エラーが発生している場合は、次のヒントが役立つことがあります。

  • ブレークポイントの削除:
    • Google Chrome: [デバッガー] タブで、ブラウザーで開発者ツールを開きます。 コンソールで localStorage.clear() を実行して、任意のブレークポイントを削除します。
    • Microsoft Edge: [アプリケーション] タブで、[ローカル ストレージ] を開きます。 サイトを右クリックして [消去] を選びます。
  • ASP.NET Core HTTPS 開発証明書がインストールされ、信頼されていることを確認します。 詳細については、「ASP.NET Core で HTTPS を適用する」を参照してください。
  • Visual Studio では、[ツール]>[オプション]>[デバッグ]>[全般][ASP.NET (Chrome と Edge) の JavaScript デバッグを有効にする] オプションをオンにする必要があります。 これは、Visual Studio の既定の設定です。 デバッグが機能していない場合は、オプションがオンになっていることを確認します。
  • ご利用の環境で HTTP プロキシを使用している場合は、プロキシ バイパス設定に localhost が含まれていることを確認してください。 これを行うには、次のいずれかに NO_PROXY 環境変数を設定します。
    • プロジェクトの launchSettings.json ファイル。
    • すべてのアプリに適用する場合は、ユーザーまたはシステム環境変数レベルで。 環境変数を使用する場合は、Visual Studio を再起動して変更を有効にしてください。
  • ファイアウォールまたはプロキシでデバッグ プロキシ (NodeJS プロセス) との通信がブロックされていないことを確認します。 詳細については、「ファイアウォールの構成」セクションをご覧ください。

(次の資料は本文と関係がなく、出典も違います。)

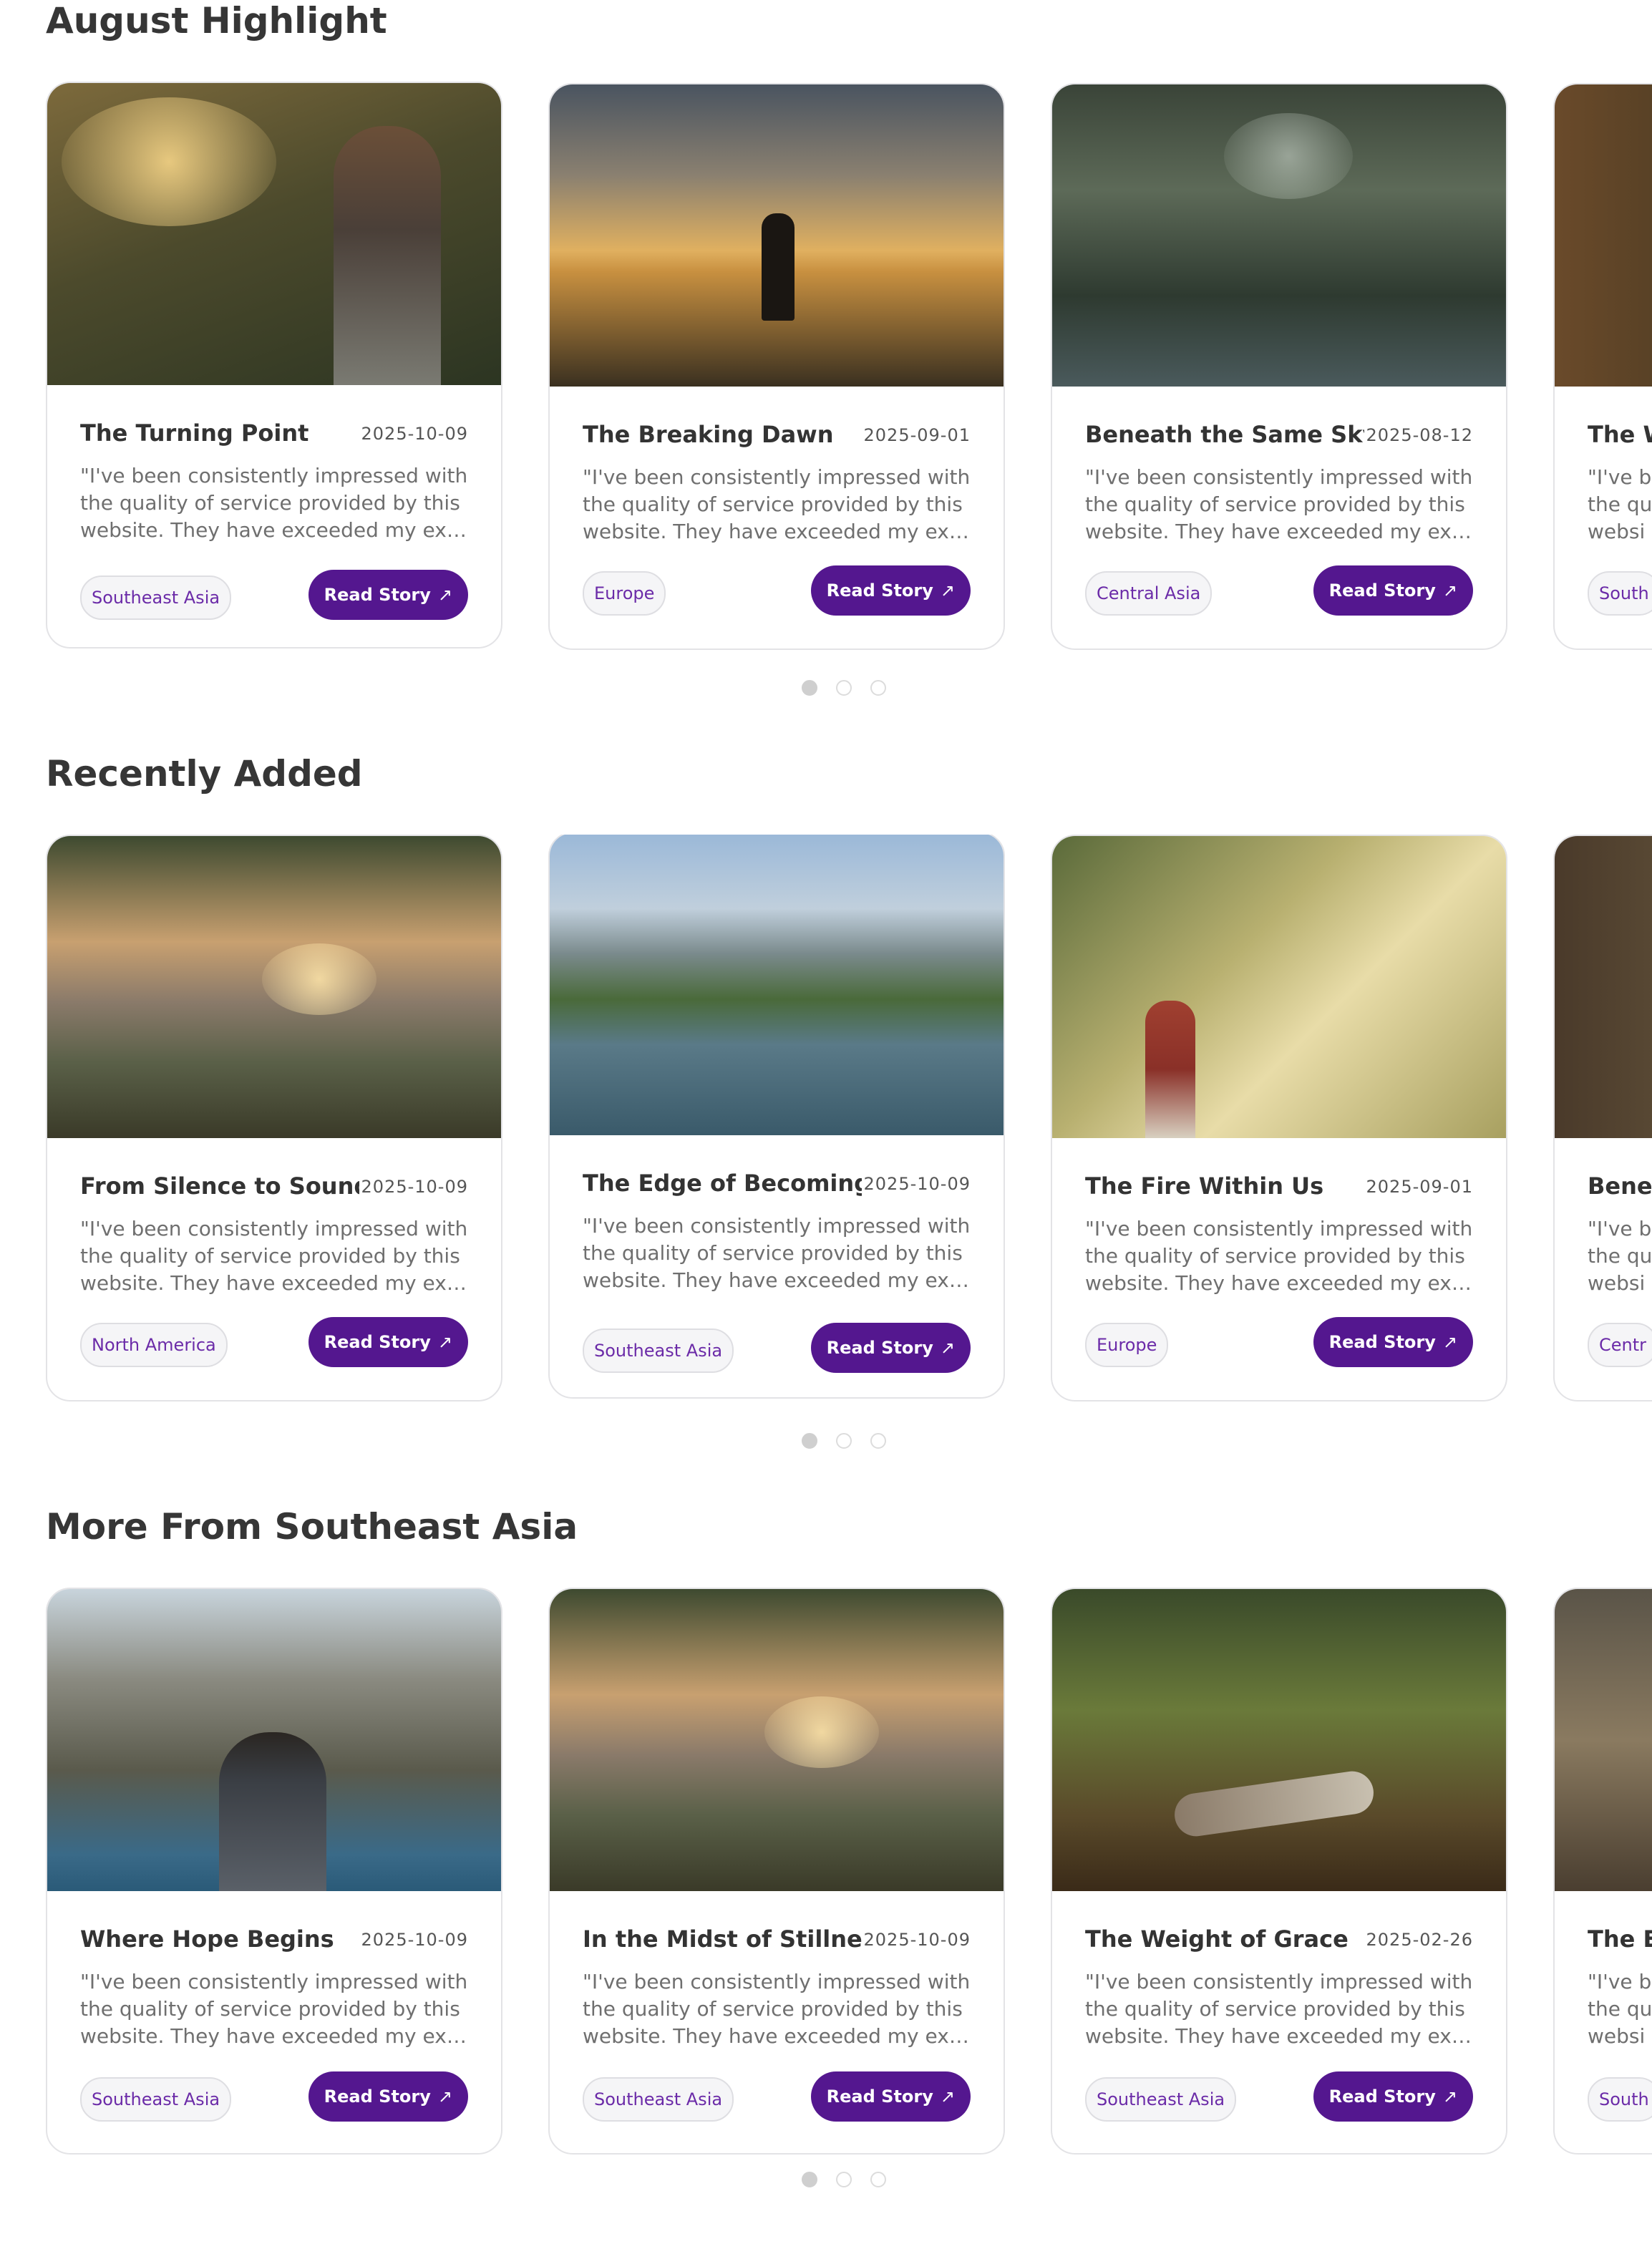 Image resolution: width=1652 pixels, height=2254 pixels. What do you see at coordinates (1149, 594) in the screenshot?
I see `region-tag: Central Asia` at bounding box center [1149, 594].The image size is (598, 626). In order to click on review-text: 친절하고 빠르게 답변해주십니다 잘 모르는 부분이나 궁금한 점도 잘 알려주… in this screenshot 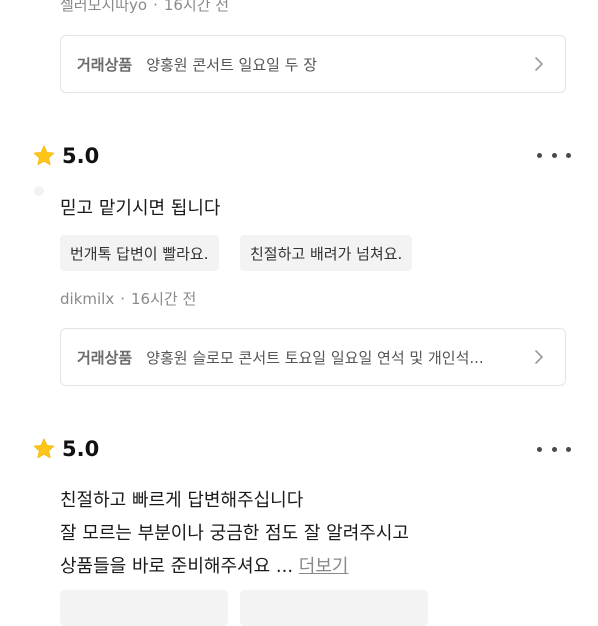, I will do `click(234, 534)`.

OnInitialized{Async} 内のブレークポイントにヒットしない

Blazor フレームワークのデバッグ プロキシは、アプリの起動時にすぐには起動しません。そのため、OnInitialized{Async} ライフサイクル メソッド内のブレークポイントにヒットしない可能性があります。 デバッグ プロキシが起動してブレークポイントにヒットするまでの時間を確保するために、メソッド本体の開始に対して遅延を追加することをお勧めします。 if コンパイラ ディレクティブに基づいて遅延を含めると、アプリのリリース ビルドに対しては遅延が存在しないようにすることができます。

OnInitialized:

protected override void OnInitialized()
{
#if DEBUG
    Thread.Sleep(10000);
#endif

    ...
}

OnInitializedAsync:

protected override async Task OnInitializedAsync()
{
#if DEBUG
    await Task.Delay(10000);
#endif

    ...
}

Visual Studio (Windows) のタイムアウト

Visual Studio で、タイムアウトに達したことを示すデバッグ アダプターの起動失敗の例外がスローされた場合、レジストリ設定でタイムアウトを調整できます。

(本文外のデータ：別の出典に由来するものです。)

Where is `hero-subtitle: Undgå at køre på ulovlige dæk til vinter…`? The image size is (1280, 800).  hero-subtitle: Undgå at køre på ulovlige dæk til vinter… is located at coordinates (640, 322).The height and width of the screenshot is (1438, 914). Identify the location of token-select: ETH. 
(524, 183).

VsRegEdit.exe set "<VSInstallFolder>" HKCU JSDebugger\Options\Debugging "BlazorTimeoutInMilliseconds" dword {TIMEOUT}

上記のコマンドの {TIMEOUT} プレースホルダーはミリ秒単位です。 たとえば、1 分は 60000 として割り当てられます。